# NLU: Mid-Term Assignment 2022
### Description
In this notebook, we ask you to complete four main tasks to show what you have learnt during the NLU labs. Therefore, to complete the assignment please refer to the concepts, libraries and other materials shown and used during the labs. The last task is not mandatory, it is a *BONUS* to get an extra mark for the laude. 

### Instructions
- **Dataset**: in this notebook, you are asked to work with the dataset *Conll 2003* provided by us in the *data* folder. Please, load the files from the *data* folder and **do not** change names or paths of the inner files. 
- **Output**: for each part of your task, print your results and leave it in the notebook. Please, **do not** send a jupyter notebook without the printed outputs.
- **Other**: follow carefully all the further instructions and suggestions given in the question descriptions.

### Deadline
The deadline is due in two weeks from the project presentation. Please, refer to *piazza* channel for the exact date.

## Setup

In [209]:
from nltk import FreqDist
from nltk.lm import Vocabulary
from nltk.corpus import ConllCorpusReader

CORPUS_ROOT = 'data'
CORPUS_FILEIDS = ['train.txt', 'test.txt', 'valid.txt']
CORPUS_COLUMNTYPES = ['words', 'ne', 'pos', 'chunk', 'tree']

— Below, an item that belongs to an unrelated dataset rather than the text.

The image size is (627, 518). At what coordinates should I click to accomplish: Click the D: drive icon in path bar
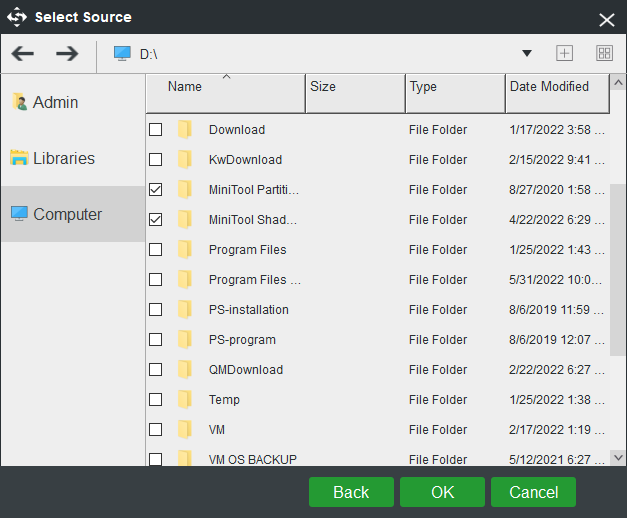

corpus = ConllCorpusReader(CORPUS_ROOT, CORPUS_FILEIDS, CORPUS_COLUMNTYPES)
corpus_train = ConllCorpusReader(CORPUS_ROOT, CORPUS_FILEIDS[0], CORPUS_COLUMNTYPES)
corpus_test = ConllCorpusReader(CORPUS_ROOT, CORPUS_FILEIDS[1], CORPUS_COLUMNTYPES)
corpus_val = ConllCorpusReader(CORPUS_ROOT, CORPUS_FILEIDS[2], CORPUS_COLUMNTYPES)


import spacy
nlp = spacy.load('en_core_web_sm')

# Utilities
def nbest(d, n=1):
    """
    get n max values from a dict
    :param d: input dict (values are numbers, keys are stings)
    :param n: number of values to get (int)
    :return: dict of top n key-value pairs
    """
    return dict(sorted(d.items(), key=lambda item: item[1], reverse=True)[:n])

def get_flat_sents(corpus):
    sents = list()
    for sent in corpus:
        flat_sent = ""
        for w in sent:
            flat_sent += f"{w} " if w != '.' else ""
        sents.append(flat_sent.strip())
    return sents

### Task 1: Analysis of the dataset

#### Q 1.1
- Create the Vocabulary and Frequency Dictionary of the:
    1. Whole dataset
    2. Train set
    3. Test set
    
**Attention**: print the first 20 words of the Dictionaty of each set

In [18]:
def q11():
    # Create vocabulary
    vocab = set([w.lower() for w in corpus.words()])
    vocab_train = set([w.lower() for w in corpus_train.words()])
    vocab_test = set([w.lower() for w in corpus_test.words()])

    # Create frequency distribution
    fd = FreqDist([w.lower() for w in corpus.words()])
    fd_train = FreqDist([w.lower() for w in corpus_train.words()])
    fd_test = FreqDist([w.lower() for w in corpus_test.words()])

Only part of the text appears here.